Een gedicht van Francois Pauwels 1888-1966
De kroeg
De meinacht laat zijn koele droppels neder, ik schuil onder een lispend lindendak, mijn oude hart vindt zijn verlangen weder dat naar de lente geurend openbrak,
en vóór mij is het licht der kleine kroeg, daar tiert men bij de hooggevulde glazen, al wat ik vrucht'loos aan het leven vroeg ligt in de simp'le jool dier blijde dwazen.
Zij zwetsen, heffen 't glas en zijn tevreden, soms klinkt in broederlijke zin een lied, de zorgen van hun werkdag zijn geleden, nu is er lach en leut en anders niet.
O, slechts een lange dag te zijn als gij, mijn wezen naar het Uwe afgemeten, als goede makker zitten aan uw zij, en al mijn strijd voor één dag te vergeten,
hoe zou mijn hart een kalme slag hervinden, 't werd rust en 't leven gaf mij wat ik vroeg, glimlachend zou ik bij gelijkgezinden de hemel proeven in uw kleine kroeg!
Nu zie ik hunk'rend naar de gouden ruit, de eenzaamheid staat naast mij, houdt mij tegen, is het voor mij het kwijnende gefluit der nachtegalen in de zachte regen? ...

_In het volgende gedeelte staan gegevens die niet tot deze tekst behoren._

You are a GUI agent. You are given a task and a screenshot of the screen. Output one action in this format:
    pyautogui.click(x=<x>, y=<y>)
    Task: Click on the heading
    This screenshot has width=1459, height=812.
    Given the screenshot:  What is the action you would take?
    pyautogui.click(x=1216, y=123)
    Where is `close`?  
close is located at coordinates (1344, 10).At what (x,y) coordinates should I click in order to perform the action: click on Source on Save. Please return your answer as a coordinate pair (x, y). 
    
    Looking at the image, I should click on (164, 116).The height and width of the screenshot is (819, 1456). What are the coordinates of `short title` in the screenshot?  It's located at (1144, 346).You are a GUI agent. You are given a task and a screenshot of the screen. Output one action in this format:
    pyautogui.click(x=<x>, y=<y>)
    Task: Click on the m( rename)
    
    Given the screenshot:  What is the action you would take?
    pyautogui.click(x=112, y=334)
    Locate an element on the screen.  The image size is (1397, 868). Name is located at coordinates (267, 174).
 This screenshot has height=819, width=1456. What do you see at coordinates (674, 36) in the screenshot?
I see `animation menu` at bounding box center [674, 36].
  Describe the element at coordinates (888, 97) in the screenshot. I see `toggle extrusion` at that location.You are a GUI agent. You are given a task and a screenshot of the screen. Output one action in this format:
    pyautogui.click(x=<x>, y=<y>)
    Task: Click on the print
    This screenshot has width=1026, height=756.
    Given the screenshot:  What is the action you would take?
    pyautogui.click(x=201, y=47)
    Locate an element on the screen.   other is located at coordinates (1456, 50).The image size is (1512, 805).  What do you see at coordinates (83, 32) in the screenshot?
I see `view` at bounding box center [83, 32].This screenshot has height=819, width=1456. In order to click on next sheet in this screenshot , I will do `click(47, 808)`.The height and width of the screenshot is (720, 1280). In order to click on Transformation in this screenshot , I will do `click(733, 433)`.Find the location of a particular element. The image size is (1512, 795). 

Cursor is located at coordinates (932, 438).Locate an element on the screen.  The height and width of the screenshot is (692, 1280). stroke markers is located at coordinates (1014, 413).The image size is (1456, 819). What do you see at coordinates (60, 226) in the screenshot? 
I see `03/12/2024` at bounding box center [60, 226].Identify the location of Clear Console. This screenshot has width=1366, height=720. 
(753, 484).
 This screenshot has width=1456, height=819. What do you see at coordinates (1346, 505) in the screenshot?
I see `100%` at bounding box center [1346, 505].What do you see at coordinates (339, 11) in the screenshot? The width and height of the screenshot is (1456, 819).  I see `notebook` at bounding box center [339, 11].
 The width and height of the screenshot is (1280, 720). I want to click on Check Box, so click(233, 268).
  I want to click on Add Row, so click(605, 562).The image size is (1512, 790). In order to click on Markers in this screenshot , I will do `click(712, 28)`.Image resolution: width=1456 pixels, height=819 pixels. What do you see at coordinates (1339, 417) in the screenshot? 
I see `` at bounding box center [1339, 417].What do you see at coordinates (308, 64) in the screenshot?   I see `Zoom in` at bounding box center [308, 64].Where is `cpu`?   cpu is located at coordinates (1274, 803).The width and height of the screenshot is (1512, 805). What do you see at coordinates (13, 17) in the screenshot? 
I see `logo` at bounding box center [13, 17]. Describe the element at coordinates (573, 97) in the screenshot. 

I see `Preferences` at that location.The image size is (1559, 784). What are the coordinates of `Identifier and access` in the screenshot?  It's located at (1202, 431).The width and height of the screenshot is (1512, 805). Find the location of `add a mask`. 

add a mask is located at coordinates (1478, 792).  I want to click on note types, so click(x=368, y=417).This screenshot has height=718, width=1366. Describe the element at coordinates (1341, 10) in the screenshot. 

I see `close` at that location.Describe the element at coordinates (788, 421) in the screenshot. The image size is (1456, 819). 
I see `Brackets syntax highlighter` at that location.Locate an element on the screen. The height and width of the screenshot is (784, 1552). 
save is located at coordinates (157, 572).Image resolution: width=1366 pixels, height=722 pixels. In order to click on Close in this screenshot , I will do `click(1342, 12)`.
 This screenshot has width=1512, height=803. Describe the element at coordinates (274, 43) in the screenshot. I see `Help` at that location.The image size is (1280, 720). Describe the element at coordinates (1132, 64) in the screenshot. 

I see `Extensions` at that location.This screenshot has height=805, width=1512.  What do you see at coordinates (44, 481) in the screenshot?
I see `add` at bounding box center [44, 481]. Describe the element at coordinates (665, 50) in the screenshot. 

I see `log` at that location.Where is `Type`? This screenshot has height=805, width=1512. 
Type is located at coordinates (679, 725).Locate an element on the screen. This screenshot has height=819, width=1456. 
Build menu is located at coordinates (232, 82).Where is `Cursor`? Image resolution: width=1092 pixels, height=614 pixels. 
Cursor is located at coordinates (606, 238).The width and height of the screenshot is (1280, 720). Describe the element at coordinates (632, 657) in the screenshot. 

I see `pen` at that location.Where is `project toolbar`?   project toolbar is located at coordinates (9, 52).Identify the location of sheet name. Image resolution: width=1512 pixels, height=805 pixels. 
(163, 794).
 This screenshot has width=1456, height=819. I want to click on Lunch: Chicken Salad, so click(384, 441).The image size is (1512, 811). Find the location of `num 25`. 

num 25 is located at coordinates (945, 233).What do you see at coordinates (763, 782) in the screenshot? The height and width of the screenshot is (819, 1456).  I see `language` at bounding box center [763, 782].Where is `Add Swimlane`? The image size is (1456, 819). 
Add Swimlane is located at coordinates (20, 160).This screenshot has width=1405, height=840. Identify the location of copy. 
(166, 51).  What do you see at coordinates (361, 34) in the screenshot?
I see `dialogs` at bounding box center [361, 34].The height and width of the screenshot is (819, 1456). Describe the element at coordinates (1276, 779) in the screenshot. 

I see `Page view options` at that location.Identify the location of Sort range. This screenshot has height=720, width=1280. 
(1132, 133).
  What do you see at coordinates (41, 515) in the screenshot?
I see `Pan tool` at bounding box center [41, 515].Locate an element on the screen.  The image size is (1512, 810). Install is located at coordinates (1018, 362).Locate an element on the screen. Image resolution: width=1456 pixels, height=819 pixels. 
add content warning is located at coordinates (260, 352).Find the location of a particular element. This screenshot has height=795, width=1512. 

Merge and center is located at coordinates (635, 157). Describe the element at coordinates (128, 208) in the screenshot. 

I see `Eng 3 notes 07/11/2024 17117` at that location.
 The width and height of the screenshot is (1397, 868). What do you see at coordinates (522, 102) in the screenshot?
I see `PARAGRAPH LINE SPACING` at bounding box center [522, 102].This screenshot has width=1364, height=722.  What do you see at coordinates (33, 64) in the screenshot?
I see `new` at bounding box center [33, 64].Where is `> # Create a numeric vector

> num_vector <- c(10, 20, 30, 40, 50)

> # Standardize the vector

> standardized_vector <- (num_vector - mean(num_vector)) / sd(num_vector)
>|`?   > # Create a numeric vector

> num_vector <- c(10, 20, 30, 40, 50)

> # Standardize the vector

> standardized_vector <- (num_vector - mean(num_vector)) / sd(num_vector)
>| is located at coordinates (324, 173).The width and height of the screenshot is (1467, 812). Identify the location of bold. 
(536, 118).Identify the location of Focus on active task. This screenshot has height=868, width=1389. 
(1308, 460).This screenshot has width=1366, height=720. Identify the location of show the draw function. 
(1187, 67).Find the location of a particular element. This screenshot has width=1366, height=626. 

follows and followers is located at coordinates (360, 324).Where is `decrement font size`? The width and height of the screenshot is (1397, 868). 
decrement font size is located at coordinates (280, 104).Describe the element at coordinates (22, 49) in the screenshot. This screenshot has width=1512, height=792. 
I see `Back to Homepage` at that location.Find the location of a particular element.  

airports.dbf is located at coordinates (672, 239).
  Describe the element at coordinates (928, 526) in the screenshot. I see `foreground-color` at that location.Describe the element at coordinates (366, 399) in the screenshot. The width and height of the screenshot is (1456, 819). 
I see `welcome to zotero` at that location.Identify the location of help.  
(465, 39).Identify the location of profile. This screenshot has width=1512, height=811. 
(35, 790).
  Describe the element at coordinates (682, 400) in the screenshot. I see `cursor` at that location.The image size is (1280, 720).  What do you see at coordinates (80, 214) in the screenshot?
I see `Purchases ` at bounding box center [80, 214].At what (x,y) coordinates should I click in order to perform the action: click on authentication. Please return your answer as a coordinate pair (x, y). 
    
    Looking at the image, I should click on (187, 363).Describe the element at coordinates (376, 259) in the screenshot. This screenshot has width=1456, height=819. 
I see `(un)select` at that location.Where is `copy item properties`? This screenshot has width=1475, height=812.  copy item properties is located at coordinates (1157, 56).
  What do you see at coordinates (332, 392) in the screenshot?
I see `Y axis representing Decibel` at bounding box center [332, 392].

Is het voor mij dat aan de bomen geuren de wierookvaten van het nieuw getij, ontsluit de lente haar onhoorb're deuren en haar getooid paleis, alleen voor mij? ...
Dan wil de zwerver zwijgend binnengaan, hij draagt zijn ziel op d' uitgestoken handen en bij het altaar zal hij biddend staan wanneer zijn kostbaar lam tot as zal branden,
want hij zal hand'len volgens heil'ge wetten, dat wie ontving ook immer off'ren zal, hij wil zich niet op lichte toppen zetten maar in de schaduw van het schemerdal,
daar zal hij met zichzelf tezamen zijn, de lach der and'ren zal hij niet benijden en de verzwegen strijd niet als een pijn maar als een roeping en geloof belijden!